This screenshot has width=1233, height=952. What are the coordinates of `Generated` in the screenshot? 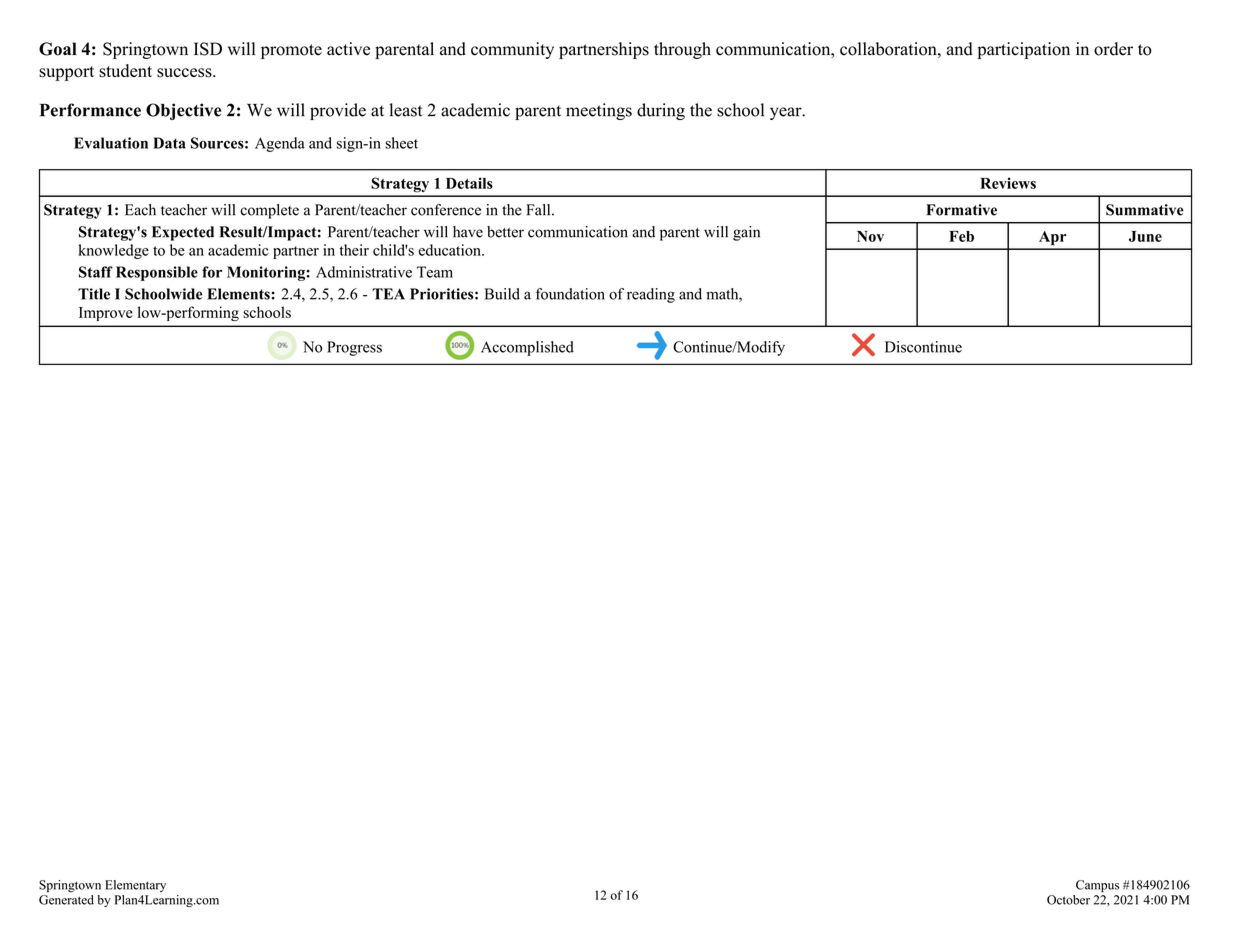 It's located at (66, 898).
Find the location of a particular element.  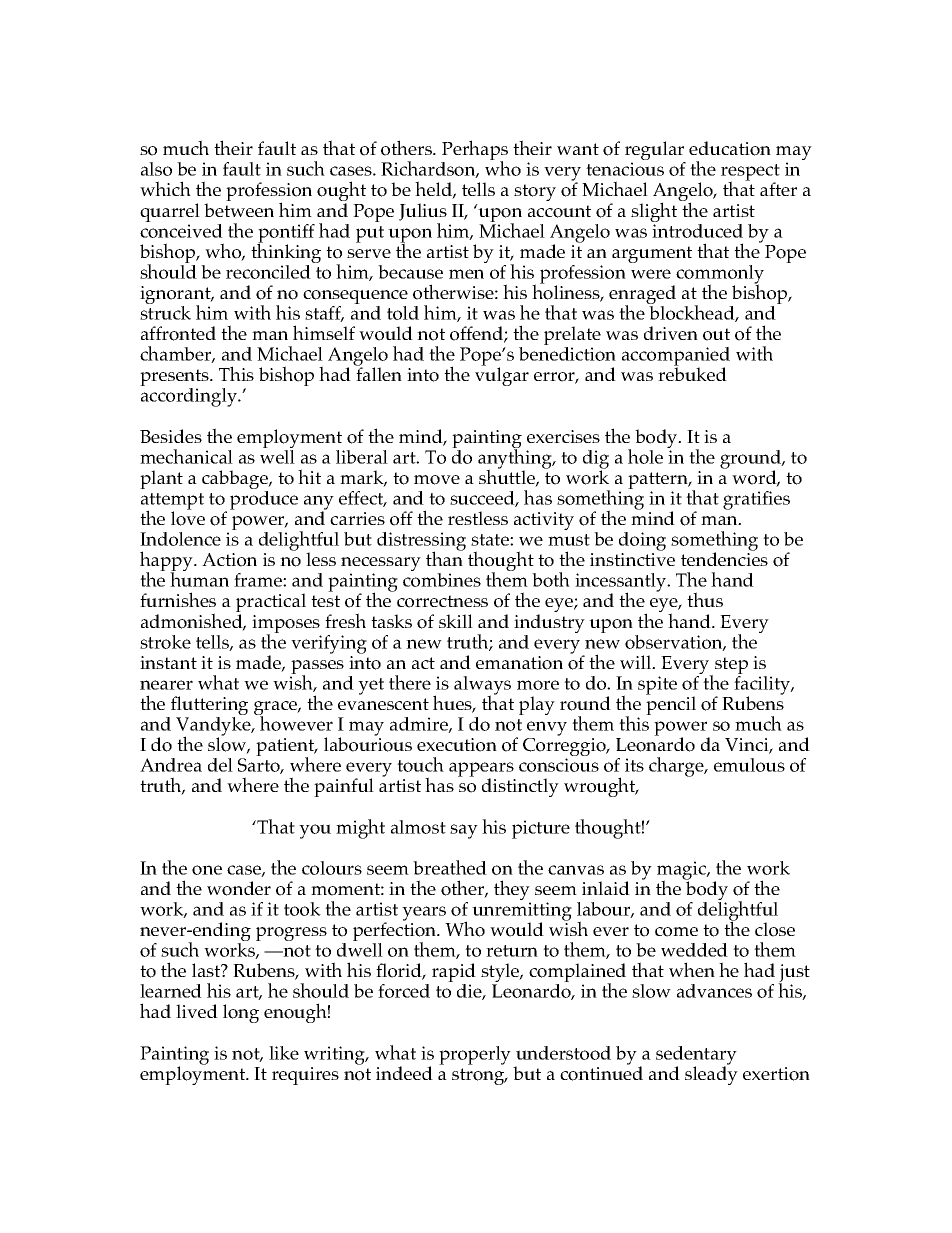

long is located at coordinates (241, 1013).
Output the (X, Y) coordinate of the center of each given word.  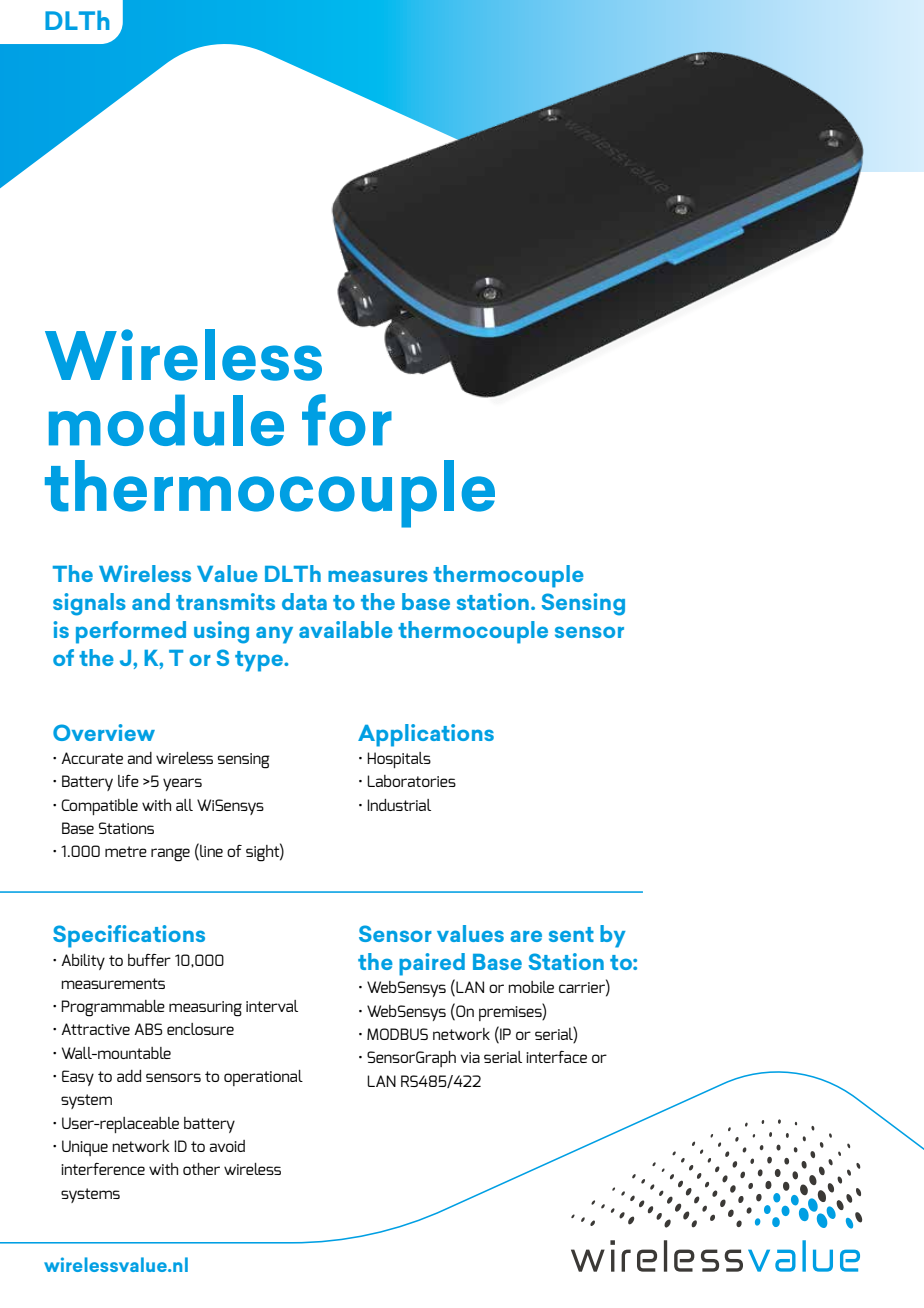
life (128, 781)
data (304, 601)
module (166, 420)
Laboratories (411, 781)
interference (103, 1169)
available (346, 629)
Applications (426, 735)
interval (272, 1006)
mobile (531, 987)
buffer (149, 960)
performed (131, 632)
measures (378, 576)
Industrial (399, 805)
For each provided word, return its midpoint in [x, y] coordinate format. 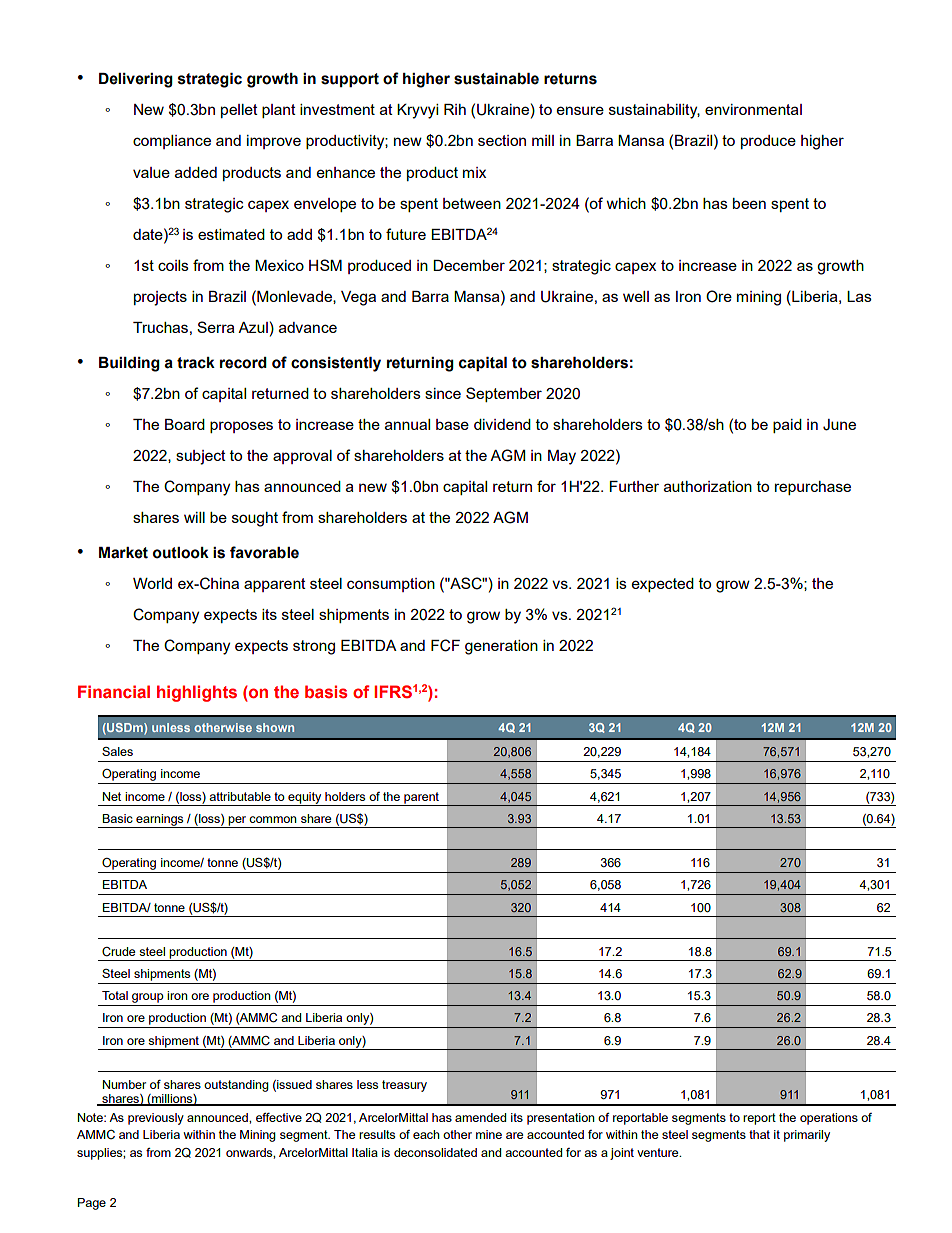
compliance [172, 142]
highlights [197, 693]
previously [156, 1119]
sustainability [654, 111]
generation [501, 647]
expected [663, 585]
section [502, 140]
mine [489, 1134]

◆ **DIRECTIONS FOR THIS TASK**
Copy word for word the stretch of the listing from the line containing "Output the (X, Y)" through the end of the listing. Leave the pictures out of your copy.

◆ **RESPONSE**
Output the (X, Y) coordinate of the center of each given word.  
life (128, 781)
data (304, 601)
module (166, 420)
Laboratories (411, 781)
interference (103, 1169)
available (346, 629)
Applications (426, 735)
interval (272, 1006)
mobile (531, 987)
buffer (149, 960)
performed (131, 632)
measures (378, 576)
Industrial (399, 805)
For each provided word, return its midpoint in [x, y] coordinate format. 
compliance [172, 142]
highlights [197, 693]
previously [156, 1119]
sustainability [654, 111]
generation [501, 647]
expected [663, 585]
section [502, 140]
mine [489, 1134]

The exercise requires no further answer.